Problem description: Render every line of the data below as a Markdown table with two columns, "Row" for the row number and "Entry" for the line, omitting blank lines.
+++
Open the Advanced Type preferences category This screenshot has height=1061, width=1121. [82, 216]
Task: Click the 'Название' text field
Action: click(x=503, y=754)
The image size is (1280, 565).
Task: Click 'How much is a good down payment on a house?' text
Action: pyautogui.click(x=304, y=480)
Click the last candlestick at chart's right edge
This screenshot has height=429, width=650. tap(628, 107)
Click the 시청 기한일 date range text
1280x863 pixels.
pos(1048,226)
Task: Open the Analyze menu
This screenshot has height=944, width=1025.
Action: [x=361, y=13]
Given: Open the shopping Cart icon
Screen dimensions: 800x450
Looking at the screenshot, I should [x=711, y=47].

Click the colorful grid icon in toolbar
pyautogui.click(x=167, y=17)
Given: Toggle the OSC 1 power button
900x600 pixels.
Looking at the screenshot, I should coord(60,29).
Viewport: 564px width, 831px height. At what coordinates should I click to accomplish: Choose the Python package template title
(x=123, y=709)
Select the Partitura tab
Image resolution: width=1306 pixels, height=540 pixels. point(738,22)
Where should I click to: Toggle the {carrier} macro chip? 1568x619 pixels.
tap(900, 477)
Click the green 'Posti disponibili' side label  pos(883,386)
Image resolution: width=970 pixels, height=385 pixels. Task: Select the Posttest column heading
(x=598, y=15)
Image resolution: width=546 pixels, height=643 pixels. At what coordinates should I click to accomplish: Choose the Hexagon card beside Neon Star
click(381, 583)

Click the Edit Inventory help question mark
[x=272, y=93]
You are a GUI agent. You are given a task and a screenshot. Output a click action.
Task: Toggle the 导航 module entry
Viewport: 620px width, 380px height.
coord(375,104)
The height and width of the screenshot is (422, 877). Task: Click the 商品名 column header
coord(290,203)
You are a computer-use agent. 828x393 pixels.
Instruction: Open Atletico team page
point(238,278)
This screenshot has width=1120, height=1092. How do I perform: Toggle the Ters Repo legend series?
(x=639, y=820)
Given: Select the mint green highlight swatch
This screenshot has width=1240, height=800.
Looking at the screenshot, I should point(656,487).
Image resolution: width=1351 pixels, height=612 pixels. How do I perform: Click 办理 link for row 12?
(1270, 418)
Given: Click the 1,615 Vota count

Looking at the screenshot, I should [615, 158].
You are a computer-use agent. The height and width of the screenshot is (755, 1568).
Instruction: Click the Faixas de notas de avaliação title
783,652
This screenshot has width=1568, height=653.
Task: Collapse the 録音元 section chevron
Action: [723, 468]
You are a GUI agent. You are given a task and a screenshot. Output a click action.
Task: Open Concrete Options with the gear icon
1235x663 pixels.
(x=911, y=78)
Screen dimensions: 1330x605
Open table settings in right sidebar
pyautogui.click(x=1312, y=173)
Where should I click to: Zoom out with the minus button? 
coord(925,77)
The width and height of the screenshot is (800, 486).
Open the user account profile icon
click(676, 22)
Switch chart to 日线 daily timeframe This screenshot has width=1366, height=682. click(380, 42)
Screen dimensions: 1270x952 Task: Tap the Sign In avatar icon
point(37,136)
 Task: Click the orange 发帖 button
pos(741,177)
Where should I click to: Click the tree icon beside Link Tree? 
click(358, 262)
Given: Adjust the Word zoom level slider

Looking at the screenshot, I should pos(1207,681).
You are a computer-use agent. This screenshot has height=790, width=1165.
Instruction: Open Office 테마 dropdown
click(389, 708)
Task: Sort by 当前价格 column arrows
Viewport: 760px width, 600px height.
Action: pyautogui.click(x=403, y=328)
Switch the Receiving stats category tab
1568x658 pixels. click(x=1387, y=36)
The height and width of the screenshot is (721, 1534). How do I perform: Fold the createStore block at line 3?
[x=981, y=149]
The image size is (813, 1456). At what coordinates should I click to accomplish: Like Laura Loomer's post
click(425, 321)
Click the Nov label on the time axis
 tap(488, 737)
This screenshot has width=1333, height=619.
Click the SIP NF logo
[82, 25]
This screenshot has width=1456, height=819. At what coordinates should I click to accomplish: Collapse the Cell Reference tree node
+++
Solution for this exercise:
| Row | Entry |
|---|---|
| 1 | Open the Advanced Type preferences category This screenshot has height=1061, width=1121. [82, 216] |
| 2 | Task: Click the 'Название' text field |
| 3 | Action: click(x=503, y=754) |
| 4 | The image size is (1280, 565). |
| 5 | Task: Click 'How much is a good down payment on a house?' text |
| 6 | Action: pyautogui.click(x=304, y=480) |
| 7 | Click the last candlestick at chart's right edge |
| 8 | This screenshot has height=429, width=650. tap(628, 107) |
| 9 | Click the 시청 기한일 date range text |
| 10 | 1280x863 pixels. |
| 11 | pos(1048,226) |
| 12 | Task: Open the Analyze menu |
| 13 | This screenshot has height=944, width=1025. |
| 14 | Action: [x=361, y=13] |
| 15 | Given: Open the shopping Cart icon |
| 16 | Screen dimensions: 800x450 |
| 17 | Looking at the screenshot, I should [x=711, y=47]. |
| 18 | Click the colorful grid icon in toolbar |
| 19 | pyautogui.click(x=167, y=17) |
| 20 | Given: Toggle the OSC 1 power button |
| 21 | 900x600 pixels. |
| 22 | Looking at the screenshot, I should coord(60,29). |
| 23 | Viewport: 564px width, 831px height. At what coordinates should I click to accomplish: Choose the Python package template title |
| 24 | (x=123, y=709) |
| 25 | Select the Partitura tab |
| 26 | Image resolution: width=1306 pixels, height=540 pixels. point(738,22) |
| 27 | Where should I click to: Toggle the {carrier} macro chip? 1568x619 pixels. |
| 28 | tap(900, 477) |
| 29 | Click the green 'Posti disponibili' side label  pos(883,386) |
| 30 | Image resolution: width=970 pixels, height=385 pixels. Task: Select the Posttest column heading |
| 31 | (x=598, y=15) |
| 32 | Image resolution: width=546 pixels, height=643 pixels. At what coordinates should I click to accomplish: Choose the Hexagon card beside Neon Star |
| 33 | click(381, 583) |
| 34 | Click the Edit Inventory help question mark |
| 35 | [x=272, y=93] |
| 36 | You are a GUI agent. You are given a task and a screenshot. Output a click action. |
| 37 | Task: Toggle the 导航 module entry |
| 38 | Viewport: 620px width, 380px height. |
| 39 | coord(375,104) |
| 40 | The height and width of the screenshot is (422, 877). Task: Click the 商品名 column header |
| 41 | coord(290,203) |
| 42 | You are a computer-use agent. 828x393 pixels. |
| 43 | Instruction: Open Atletico team page |
| 44 | point(238,278) |
| 45 | This screenshot has width=1120, height=1092. How do I perform: Toggle the Ters Repo legend series? |
| 46 | (x=639, y=820) |
| 47 | Given: Select the mint green highlight swatch |
| 48 | This screenshot has width=1240, height=800. |
| 49 | Looking at the screenshot, I should point(656,487). |
| 50 | Image resolution: width=1351 pixels, height=612 pixels. How do I perform: Click 办理 link for row 12? |
| 51 | (1270, 418) |
| 52 | Given: Click the 1,615 Vota count |
| 53 | Looking at the screenshot, I should [615, 158]. |
| 54 | You are a computer-use agent. The height and width of the screenshot is (755, 1568). |
| 55 | Instruction: Click the Faixas de notas de avaliação title |
| 56 | 783,652 |
| 57 | This screenshot has width=1568, height=653. |
| 58 | Task: Collapse the 録音元 section chevron |
| 59 | Action: [723, 468] |
| 60 | You are a GUI agent. You are given a task and a screenshot. Output a click action. |
| 61 | Task: Open Concrete Options with the gear icon |
| 62 | 1235x663 pixels. |
| 63 | (x=911, y=78) |
| 64 | Screen dimensions: 1330x605 |
| 65 | Open table settings in right sidebar |
| 66 | pyautogui.click(x=1312, y=173) |
| 67 | Where should I click to: Zoom out with the minus button?  |
| 68 | coord(925,77) |
| 69 | The width and height of the screenshot is (800, 486). |
| 70 | Open the user account profile icon |
| 71 | click(676, 22) |
| 72 | Switch chart to 日线 daily timeframe This screenshot has width=1366, height=682. click(380, 42) |
| 73 | Screen dimensions: 1270x952 Task: Tap the Sign In avatar icon |
| 74 | point(37,136) |
| 75 |  Task: Click the orange 发帖 button |
| 76 | pos(741,177) |
| 77 | Where should I click to: Click the tree icon beside Link Tree?  |
| 78 | click(358, 262) |
| 79 | Given: Adjust the Word zoom level slider |
| 80 | Looking at the screenshot, I should pos(1207,681). |
| 81 | You are a computer-use agent. This screenshot has height=790, width=1165. |
| 82 | Instruction: Open Office 테마 dropdown |
| 83 | click(389, 708) |
| 84 | Task: Sort by 当前价格 column arrows |
| 85 | Viewport: 760px width, 600px height. |
| 86 | Action: pyautogui.click(x=403, y=328) |
| 87 | Switch the Receiving stats category tab |
| 88 | 1568x658 pixels. click(x=1387, y=36) |
| 89 | The height and width of the screenshot is (721, 1534). How do I perform: Fold the createStore block at line 3? |
| 90 | [x=981, y=149] |
| 91 | The image size is (813, 1456). At what coordinates should I click to accomplish: Like Laura Loomer's post |
| 92 | click(425, 321) |
| 93 | Click the Nov label on the time axis |
| 94 |  tap(488, 737) |
| 95 | This screenshot has width=1333, height=619. |
| 96 | Click the SIP NF logo |
| 97 | [82, 25] |
| 98 | This screenshot has width=1456, height=819. At what coordinates should I click to accomplish: Collapse the Cell Reference tree node |